You can do this by running the following command in your Python environment:
>>> import mysql.connector
>>>
If you don’t get any error messages, that means the package has been installed successfully.
Other Causes
If you’re still getting the same error after running the installation, there might be some other issues.
The following are some potential causes you can verify.
Python or Pip Version
Ensure you are using the correct version of Python and pip. You might have multiple versions installed on your machine, so you need to ensure that you’re installing the package for the correct version.
Virtual Environments
If you’re using a Python virtual environment, you need to make sure you’ve activated it before installing the package. Also, run the import
statement within the same environment where the package was installed.
PATH variable
Ensure the Python and pip directories are added to your system’s PATH variable.
Permissions
You might need administrative permissions to install the package. If so, you can use the sudo
command (on Linux or macOS) or run the command prompt as an administrator (on Windows).

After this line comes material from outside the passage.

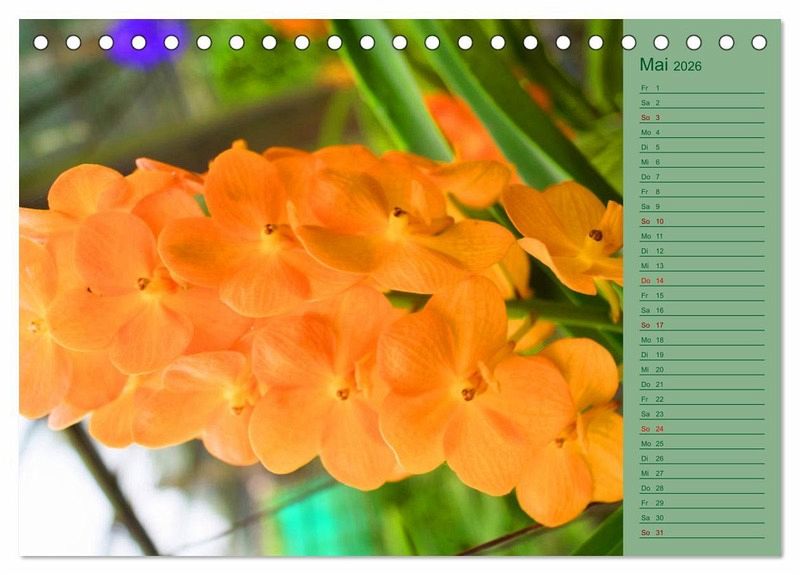
Task: Select the last day So 31
Action: click(x=700, y=532)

Last Resort - Alternative Driver
If the problem still persists, you may consider using an alternative MySQL driver, such as PyMySQL
, a pure-Python MySQL client library, and can be used as a drop-in replacement for MySQL Connector.
You can install it via pip:
pip install PyMySQL
To connect to your target MySQL version, run the code as shown:
import pymysql
conn = pymysql.connect(
host='localhost',
user='root',
password='mysql',
db='db',
charset='utf8mb4',
cursorclass=pymysql.cursors.DictCursor
)
Conclusion
In this tutorial, we discussed the measures you can take to fix the “ImportError: No Module Named mysql.connector” error when working in Python.